Our attack exploits the watermark mechanism of the scheduler queues to detect bursts of high activity of the co-located X server. The attack consists of an observation phase and a postprocessing phase. First, the observer process repeatedly samples any of the scheduler queues to infer if the X server is active, recording timestamps each time it detects activity. In the postprocessing phase, we group the timestamps to obtain the start time of each activity burst.

**Observation phase.** The observer process is co-located to the X server, which provides graphical services and handles user input. User input, such as pressing a key, results in an activity burst. Conversely, without user input, the X server remains predominantly idle, causing only low activity. Since the scheduler queues are shared, an activity burst of the X server can be detected by the observer.

The observer continuously checks whether it can exceed the watermark limit on the targeted scheduler queue without causing a back-end stall. If the available capacity is *above* the watermark limit, the X server is currently *idle*. If the available capacity is *below* the watermark limit, this indicates that the X server is *busy* performing tasks like updating the display, handling mouse movements, or, notably, processing *keystrokes*. In these instances, the observer records a timestamp, resulting in a chronological list when the X server was active.

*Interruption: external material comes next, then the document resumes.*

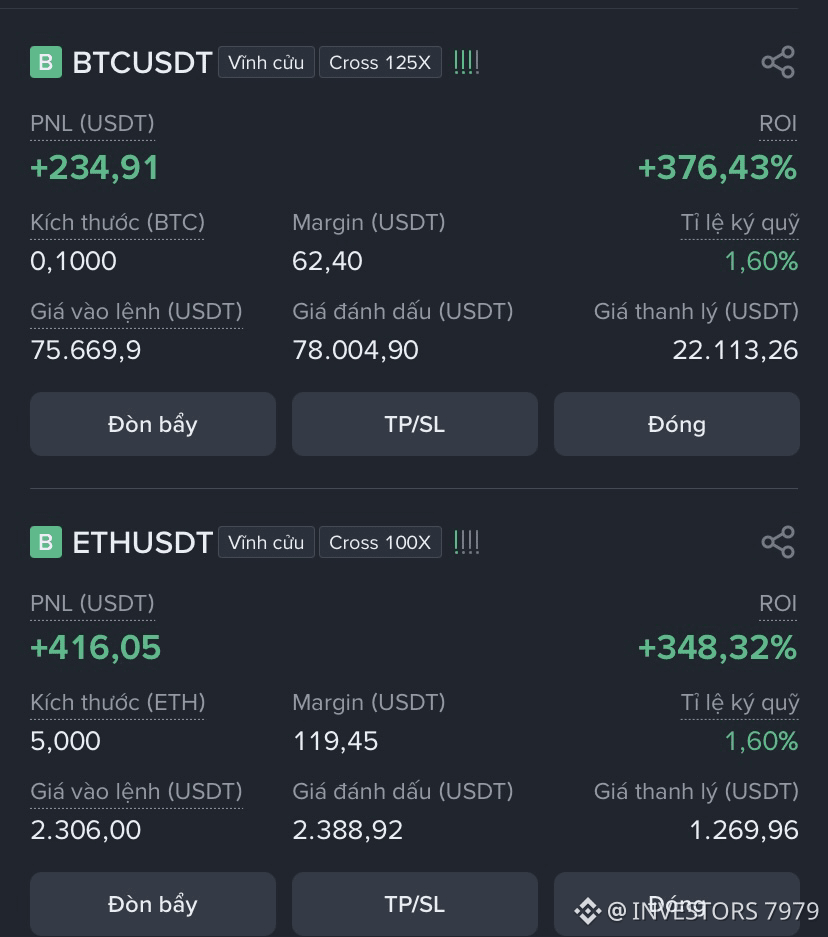Share the BTCUSDT position
This screenshot has height=937, width=828.
pos(778,62)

**Postprocessing.** A single keystroke triggers X server activity over several sampling intervals, causing the observer to record multiple timestamps, as illustrated in Figure 3. The postprocessing phase filters these timestamps in two steps: In the first step, we group them into clusters. We consider two subsequent timestamps to be part of the same cluster if their difference is below or equal a threshold  $t_{\rm idle}$ .

Table 2. Inter-keystroke Timing Attack Evaluation

|                           | Scheduler 0   | Scheduler 1     | Scheduler 2    | Scheduler 3         |
|---------------------------|---------------|-----------------|----------------|---------------------|
| Recorded Keystrokes       | 100           | 100             | 100            | 100                 |
| False negatives           | 0             | 0               | 1              | 0                   |
| False positives           | 1             | 0               | 0              | 0                   |
| $F_1$ score               | 0.995         | 1.000           | 0.995          | 1.000               |
| Standard deviation (ms) 2 | .555 (n = 99) | 3.244 (n = 100) | 2.307 (n = 99) | $0.901 \ (n = 100)$ |



**Fig. 4.** The jitter of the individual recorded keystrokes (from the aligned ground truth), observed via scheduler 3. The low number of outliers and high concentration around 0 ms shows that inter-keystroke timings are extracted with very high accuracy.

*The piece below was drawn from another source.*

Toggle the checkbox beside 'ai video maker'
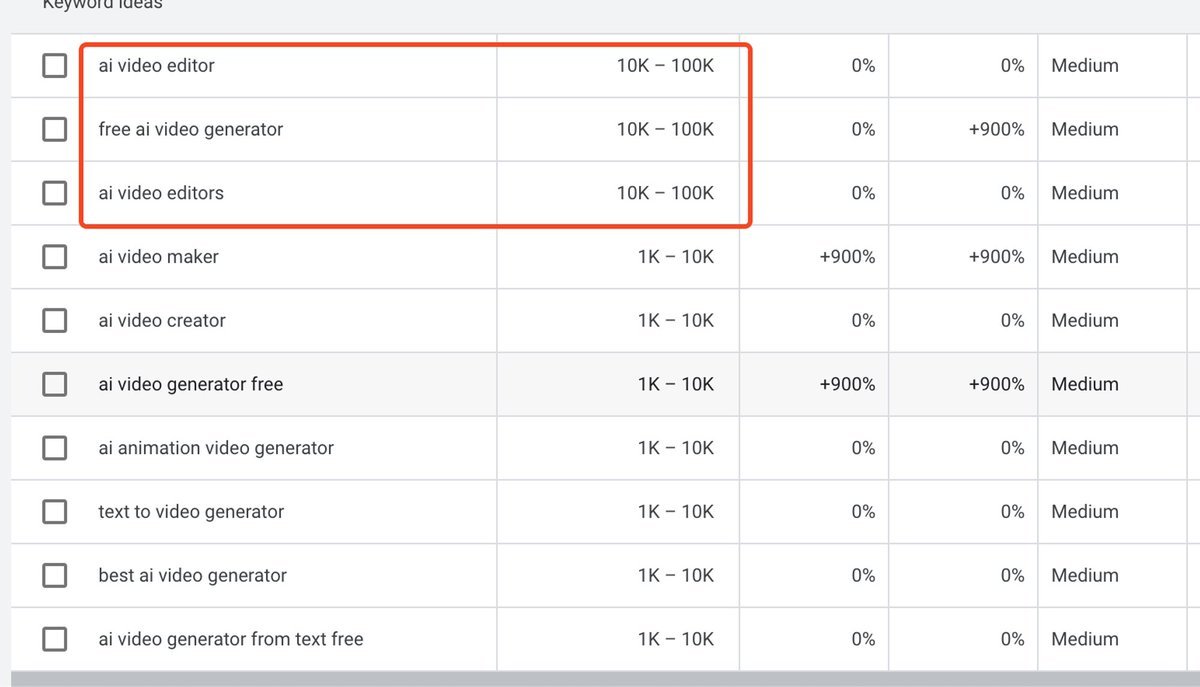 click(x=55, y=257)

In the second step, we filter out clusters with less than  $n_{\min}$  samples, removing noise caused by X server activity unrelated to user input. The first timestamp in each remaining cluster is the assumed point in time of a keystroke.

Figure 3 exemplifies the postprocessing phase, where the observed activity clusters (|||) in the timer intervals 1434-1448 and 1645-1659 are interpreted as keystrokes (+) at timestamps 1434 and 1645, respectively. Conversely, the observed activities at timestamps 1551 and 1679 are filtered out as noise.

#### 5.3 Evaluation

We evaluate our attack on all four integer execution unit schedulers as follows: Using a programmable USB keyboard emulator, we inject 100 keystrokes into the gdm3 password prompt. Between each pair of keystrokes, we insert a delay between 150 ms and 300 ms, simulating the typing speed of a skilled typist [31]. The keyboard emulator records the actual keystroke timings as the ground truth. We post-process ( $t_{\rm idle} = 0.1$  ms,  $n_{\rm min} = 10$ ) the recorded timestamps, resulting in a trace of keystroke times. The values for  $t_{\rm idle}$  and  $n_{\rm min}$  were found empirically to achieve good filtering for traces recorded on all integer scheduler queues.

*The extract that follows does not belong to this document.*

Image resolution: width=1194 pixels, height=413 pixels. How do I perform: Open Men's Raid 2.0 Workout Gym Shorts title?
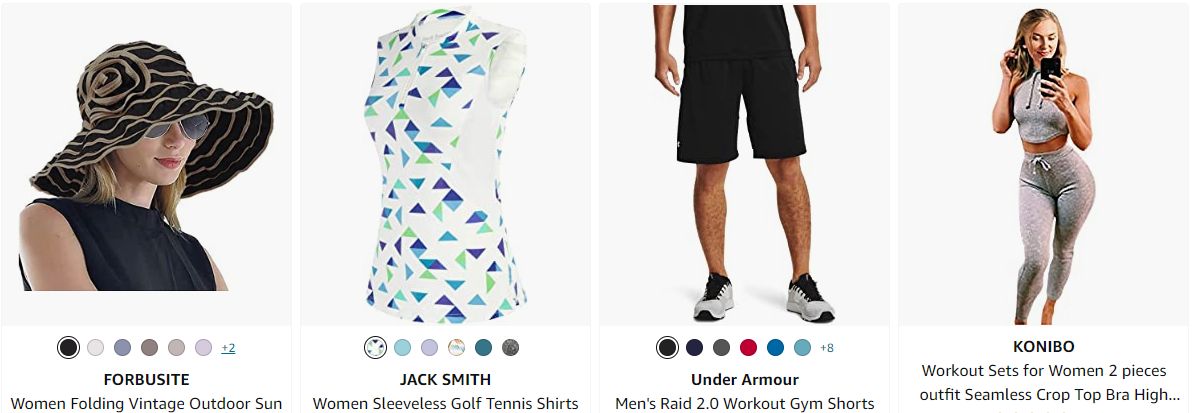745,404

For inter-keystroke timing attacks, the exact timing between individual keystrokes is the crucial information. Due to other system activity, the measured inter-keystroke timings can vary slightly, making the attack, and possibly recovered keys, less precise. These slight inaccuracies are called jitter and should be as low as possible. We compute the jitter of our measurement as follows:

We first align the trace with the ground truth by computing the mean squared error between the ground truth and the signal shifted by  $\Delta t$  and minimizing it. We then check for false negatives and false positives against the ground truth

and count them, giving us the numbers in Table 2. The very low numbers of 1 or less are possible due to the filtering with  $t_{\rm idle}$  and  $n_{\rm min}$ . To compute the jitter, we remove false negatives and positives from the signal. For each of the remaining true positive keystroke timings, we compute the distance to the ground truth. Figure 4 shows the distribution of the jitter of 100 recorded keystrokes. The small number of outliers and high concentration around 0 ms indicate a very low jitter. The high accuracy of our attack is summarized in Table 2. For all scheduler queues, we obtain  $F_1$  scores close to 1, showing reliable keystroke detection. The standard deviation is below 1 ms for scheduler queue 3 and maximum 3.244 ms for scheduler queue 1, indicating very precise timings.

As we attack the login screen, before the user session is started, the only sources of X server activity are password keystrokes and mouse movements. Mouse movements become long bursts in the signal, easily filtered out. While typing, users typically have both hands on the keyboard without using the mouse.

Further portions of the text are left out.